YOUR INSTRUCTIONS = What number of lines in the data below contain the string "computer"? Answer with that number alone.

*-*-*

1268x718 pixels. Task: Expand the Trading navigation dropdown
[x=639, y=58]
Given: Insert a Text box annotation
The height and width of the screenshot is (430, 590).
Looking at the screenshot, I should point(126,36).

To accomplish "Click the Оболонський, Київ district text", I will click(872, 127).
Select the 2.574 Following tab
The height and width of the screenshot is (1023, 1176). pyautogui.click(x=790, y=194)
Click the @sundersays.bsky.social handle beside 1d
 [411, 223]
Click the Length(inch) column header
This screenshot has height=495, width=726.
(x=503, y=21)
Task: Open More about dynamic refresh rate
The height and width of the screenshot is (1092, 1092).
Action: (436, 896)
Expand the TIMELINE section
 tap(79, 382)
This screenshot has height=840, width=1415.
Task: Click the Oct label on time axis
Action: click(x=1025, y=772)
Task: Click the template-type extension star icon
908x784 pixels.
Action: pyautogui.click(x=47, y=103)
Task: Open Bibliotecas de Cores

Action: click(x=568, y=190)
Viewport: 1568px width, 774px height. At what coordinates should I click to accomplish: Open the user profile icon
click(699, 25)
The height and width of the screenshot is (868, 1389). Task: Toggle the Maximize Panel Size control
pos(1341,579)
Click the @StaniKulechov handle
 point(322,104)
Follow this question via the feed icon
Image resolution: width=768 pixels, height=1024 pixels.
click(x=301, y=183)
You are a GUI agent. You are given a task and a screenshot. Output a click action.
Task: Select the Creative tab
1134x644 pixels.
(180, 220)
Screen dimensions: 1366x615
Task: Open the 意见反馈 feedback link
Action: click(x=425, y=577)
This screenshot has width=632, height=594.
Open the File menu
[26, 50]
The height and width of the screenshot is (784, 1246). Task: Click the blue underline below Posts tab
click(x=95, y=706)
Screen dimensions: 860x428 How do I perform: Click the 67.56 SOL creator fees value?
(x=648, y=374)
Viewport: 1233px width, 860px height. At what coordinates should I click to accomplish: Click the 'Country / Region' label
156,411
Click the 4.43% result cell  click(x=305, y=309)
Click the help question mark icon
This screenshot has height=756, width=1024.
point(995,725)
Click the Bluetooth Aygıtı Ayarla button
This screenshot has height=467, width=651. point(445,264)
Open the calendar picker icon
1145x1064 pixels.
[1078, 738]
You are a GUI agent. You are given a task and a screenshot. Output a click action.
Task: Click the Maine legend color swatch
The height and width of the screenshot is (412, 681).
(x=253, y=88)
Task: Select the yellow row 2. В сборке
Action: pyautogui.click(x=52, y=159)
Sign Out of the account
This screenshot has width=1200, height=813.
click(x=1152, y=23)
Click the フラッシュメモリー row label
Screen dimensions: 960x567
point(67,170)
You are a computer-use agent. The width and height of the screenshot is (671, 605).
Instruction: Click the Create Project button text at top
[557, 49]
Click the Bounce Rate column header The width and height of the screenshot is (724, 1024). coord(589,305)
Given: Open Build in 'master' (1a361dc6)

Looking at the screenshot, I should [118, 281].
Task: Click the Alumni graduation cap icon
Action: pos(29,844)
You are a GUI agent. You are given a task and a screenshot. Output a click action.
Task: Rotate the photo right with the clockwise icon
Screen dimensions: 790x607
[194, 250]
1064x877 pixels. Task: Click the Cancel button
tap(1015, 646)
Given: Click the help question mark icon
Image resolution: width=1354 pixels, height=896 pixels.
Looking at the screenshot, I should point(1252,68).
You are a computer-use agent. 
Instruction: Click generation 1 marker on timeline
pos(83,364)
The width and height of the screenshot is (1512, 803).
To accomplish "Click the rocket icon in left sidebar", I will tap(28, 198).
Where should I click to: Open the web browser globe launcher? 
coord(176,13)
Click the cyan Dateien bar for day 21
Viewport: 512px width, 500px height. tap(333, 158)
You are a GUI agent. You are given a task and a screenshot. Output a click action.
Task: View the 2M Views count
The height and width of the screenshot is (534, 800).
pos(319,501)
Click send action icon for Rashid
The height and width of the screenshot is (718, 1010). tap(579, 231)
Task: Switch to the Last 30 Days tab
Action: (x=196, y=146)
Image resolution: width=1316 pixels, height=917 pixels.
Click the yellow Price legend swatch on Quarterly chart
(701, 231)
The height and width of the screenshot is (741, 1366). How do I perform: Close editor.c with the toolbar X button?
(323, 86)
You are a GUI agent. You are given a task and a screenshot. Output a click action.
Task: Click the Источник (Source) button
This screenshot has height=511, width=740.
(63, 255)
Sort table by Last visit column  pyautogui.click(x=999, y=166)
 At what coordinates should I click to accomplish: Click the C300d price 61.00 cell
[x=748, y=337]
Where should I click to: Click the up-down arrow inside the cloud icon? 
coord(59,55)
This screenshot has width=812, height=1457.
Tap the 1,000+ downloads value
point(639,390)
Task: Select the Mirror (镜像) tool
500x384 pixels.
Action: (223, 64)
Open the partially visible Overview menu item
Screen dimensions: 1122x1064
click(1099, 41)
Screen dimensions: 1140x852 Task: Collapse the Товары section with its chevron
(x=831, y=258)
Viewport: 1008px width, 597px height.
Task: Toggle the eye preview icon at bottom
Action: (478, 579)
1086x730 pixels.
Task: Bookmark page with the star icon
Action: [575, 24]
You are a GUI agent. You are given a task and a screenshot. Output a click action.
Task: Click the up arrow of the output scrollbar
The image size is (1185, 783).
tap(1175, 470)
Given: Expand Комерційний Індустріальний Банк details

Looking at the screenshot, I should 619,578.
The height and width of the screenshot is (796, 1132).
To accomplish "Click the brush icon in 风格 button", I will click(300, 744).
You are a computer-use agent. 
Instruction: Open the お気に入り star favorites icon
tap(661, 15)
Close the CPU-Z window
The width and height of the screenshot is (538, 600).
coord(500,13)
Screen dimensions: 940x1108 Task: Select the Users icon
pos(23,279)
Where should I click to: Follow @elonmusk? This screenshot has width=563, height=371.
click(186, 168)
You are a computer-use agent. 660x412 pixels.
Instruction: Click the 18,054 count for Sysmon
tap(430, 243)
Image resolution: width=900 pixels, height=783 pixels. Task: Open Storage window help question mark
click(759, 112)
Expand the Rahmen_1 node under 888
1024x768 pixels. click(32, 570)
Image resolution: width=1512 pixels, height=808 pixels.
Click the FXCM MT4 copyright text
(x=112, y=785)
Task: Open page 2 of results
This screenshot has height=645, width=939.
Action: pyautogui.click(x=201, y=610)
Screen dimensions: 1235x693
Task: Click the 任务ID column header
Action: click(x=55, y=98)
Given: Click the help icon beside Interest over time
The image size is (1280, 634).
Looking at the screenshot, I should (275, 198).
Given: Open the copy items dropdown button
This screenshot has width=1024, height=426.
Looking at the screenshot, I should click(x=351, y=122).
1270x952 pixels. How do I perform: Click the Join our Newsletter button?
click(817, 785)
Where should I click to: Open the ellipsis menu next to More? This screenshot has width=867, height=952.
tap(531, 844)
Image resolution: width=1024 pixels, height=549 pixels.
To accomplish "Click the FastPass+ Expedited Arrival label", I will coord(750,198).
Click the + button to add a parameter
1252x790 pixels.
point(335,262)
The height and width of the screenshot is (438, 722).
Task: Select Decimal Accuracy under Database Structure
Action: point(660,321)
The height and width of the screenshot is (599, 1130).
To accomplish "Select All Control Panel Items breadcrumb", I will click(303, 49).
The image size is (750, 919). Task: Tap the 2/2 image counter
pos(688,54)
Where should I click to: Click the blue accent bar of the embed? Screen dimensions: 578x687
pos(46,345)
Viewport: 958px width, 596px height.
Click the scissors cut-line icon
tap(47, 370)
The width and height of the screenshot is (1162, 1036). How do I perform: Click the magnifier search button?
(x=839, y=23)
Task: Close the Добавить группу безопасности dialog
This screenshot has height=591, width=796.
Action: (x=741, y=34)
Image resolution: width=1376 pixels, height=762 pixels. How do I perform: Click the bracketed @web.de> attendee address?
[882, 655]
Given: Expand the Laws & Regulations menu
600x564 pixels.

*-*-*

SOLUTION FOR THIS EXERCISE = 4